È curioso come alcune parole vengano utilizzate in contesti opposti al loro significato. Per esempio, la parola “domani” viene sempre usata nel giorno che domani non è. E se domani dirò “domani” sarà già un altro giorno.

Qualcosa di simile avviene con la parola “deterrenza”. Il termine indica il dissuadere qualcuno dal compiere qualcosa, impedire che qualcosa avvenga. Il termine però è recentemente utilizzato nel dibattito pubblico senza che si faccia riferimento ad aspetti che ne possano limitare l’applicazione. Il problema – sia chiaro – non è il termine in sé, ma il concetto: il fatto che si ritiene che una minaccia incomba su di noi e che occorra tutelarsi, senza però considerare fino in fondo delle misure che vadano alla radice del problema.

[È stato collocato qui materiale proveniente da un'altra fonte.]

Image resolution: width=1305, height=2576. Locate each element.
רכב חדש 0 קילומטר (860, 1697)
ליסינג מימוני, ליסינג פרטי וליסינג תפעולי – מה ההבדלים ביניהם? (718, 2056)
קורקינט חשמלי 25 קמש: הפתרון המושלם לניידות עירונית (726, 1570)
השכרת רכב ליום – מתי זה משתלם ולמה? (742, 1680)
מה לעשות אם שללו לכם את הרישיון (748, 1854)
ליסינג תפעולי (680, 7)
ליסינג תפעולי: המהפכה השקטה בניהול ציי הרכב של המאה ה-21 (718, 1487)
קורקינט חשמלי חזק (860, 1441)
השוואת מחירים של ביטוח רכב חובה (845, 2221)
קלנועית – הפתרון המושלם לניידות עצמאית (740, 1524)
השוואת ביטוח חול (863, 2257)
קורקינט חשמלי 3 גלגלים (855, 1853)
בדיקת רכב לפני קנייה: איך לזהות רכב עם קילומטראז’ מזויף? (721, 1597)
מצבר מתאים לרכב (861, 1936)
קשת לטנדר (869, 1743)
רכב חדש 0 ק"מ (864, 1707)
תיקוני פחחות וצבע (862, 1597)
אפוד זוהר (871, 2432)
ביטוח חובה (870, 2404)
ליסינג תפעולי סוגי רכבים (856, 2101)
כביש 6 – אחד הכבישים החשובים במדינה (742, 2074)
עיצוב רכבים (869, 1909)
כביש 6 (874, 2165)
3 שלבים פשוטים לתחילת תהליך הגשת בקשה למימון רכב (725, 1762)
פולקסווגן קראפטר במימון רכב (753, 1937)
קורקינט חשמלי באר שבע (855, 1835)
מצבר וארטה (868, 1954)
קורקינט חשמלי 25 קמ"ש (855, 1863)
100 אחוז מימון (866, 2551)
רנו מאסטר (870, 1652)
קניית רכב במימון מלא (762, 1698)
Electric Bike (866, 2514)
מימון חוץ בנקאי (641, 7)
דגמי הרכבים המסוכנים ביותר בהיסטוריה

Ma passiamo ai fatti e i fatti a cui mi riferisco sono due ed entrambi riempiono la cronaca nazionale: il piano di riarmo europeo e il reato di femminicidio. Due situazioni diverse, sì, ma che si tenta di affrontare secondo la medesima strategia: scongiurare l’esercizio della violenza con la minaccia di una punizione.

Da un lato, il piano di riarmo europeo è considerato da molti come unica soluzione contro una possibile offensiva russa. Solo il possesso di armi nucleari – secondo questa posizione – potrebbe avere “effetto deterrente” rispetto a quelle che si presuppongono essere le mire espansionistiche di Putin. D’altro lato, il disegno di legge, presentato lo scorso marzo alle Camere, sul reato di femminicidio prevede il riconoscimento di quest’ultimo come reato autonomo ed un inasprimento delle pene in merito. Soprattutto è enucleata l’idea che la pena dell’ergastolo possa avere un “effetto deterrente” nel prevenire il compimento di tale reato.

Ci troviamo davanti a due problemi che minacciano la società e la convivenza civile. È comprensibile – forse anche necessario – che esista un sistema di punizione e difesa. Detto ciò, è anche abbastanza chiaro che la sola deterrenza non può costituire una valida risposta a tali problemi, di cui andrebbero indagate le cause, in modo da poter intervenire in modo attivo sulla prevenzione. L’applicazione della sola logica deterrente cela una grande sconfitta: la sfiducia nel potere dell’educazione e del dialogo.
In altre parole, serve qualcosa che agisca come deterrenza alla deterrenza.